* START Data for the task *

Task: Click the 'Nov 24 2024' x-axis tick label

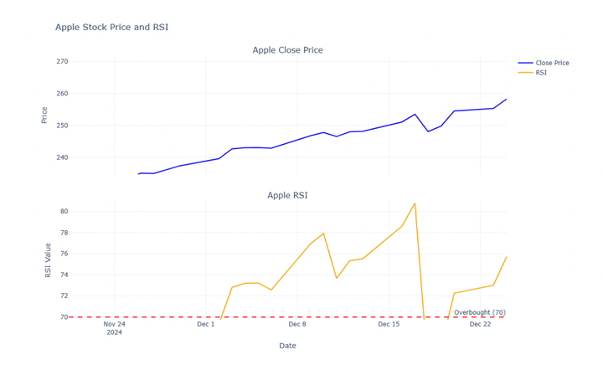Action: pyautogui.click(x=114, y=327)
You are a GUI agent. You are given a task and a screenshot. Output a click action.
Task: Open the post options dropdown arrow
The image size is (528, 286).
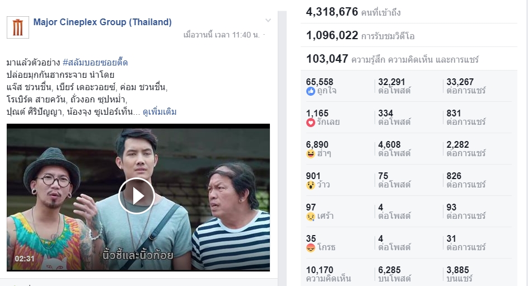pyautogui.click(x=268, y=21)
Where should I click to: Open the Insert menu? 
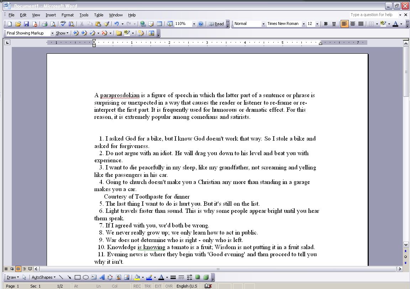51,15
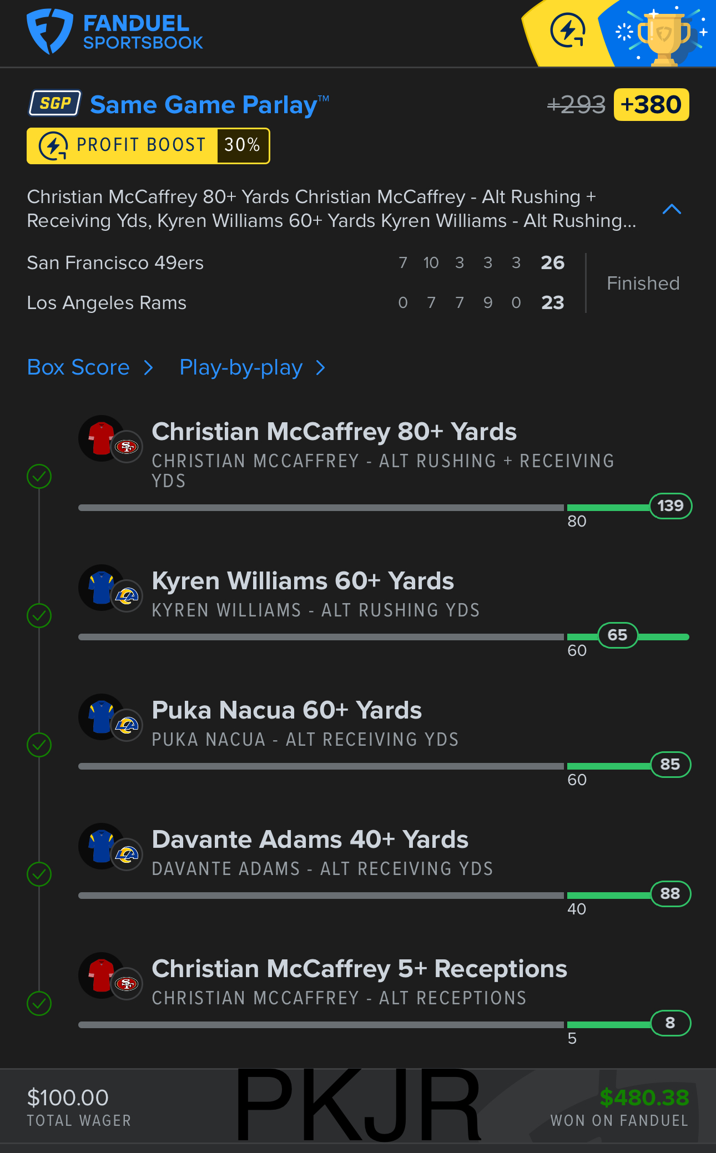Viewport: 716px width, 1153px height.
Task: Open the Box Score link
Action: [x=78, y=367]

* END Data for the task *

# Given exercise:
Lay out the rows from the line containing "You are a GUI" through the last row above, both ends included, as a JSON list of strings with one string per line. Skip blank lines and leave the pictures out.

# Complete response:
[
  "You are a GUI agent. You are given a task and a screenshot. Output a click action.",
  "Task: Open the post options dropdown arrow",
  "The image size is (528, 286).",
  "pyautogui.click(x=268, y=21)",
  "Where should I click to: Open the Insert menu? ",
  "51,15",
  "Viewport: 716px width, 1153px height.",
  "Task: Open the Box Score link",
  "Action: [x=78, y=367]"
]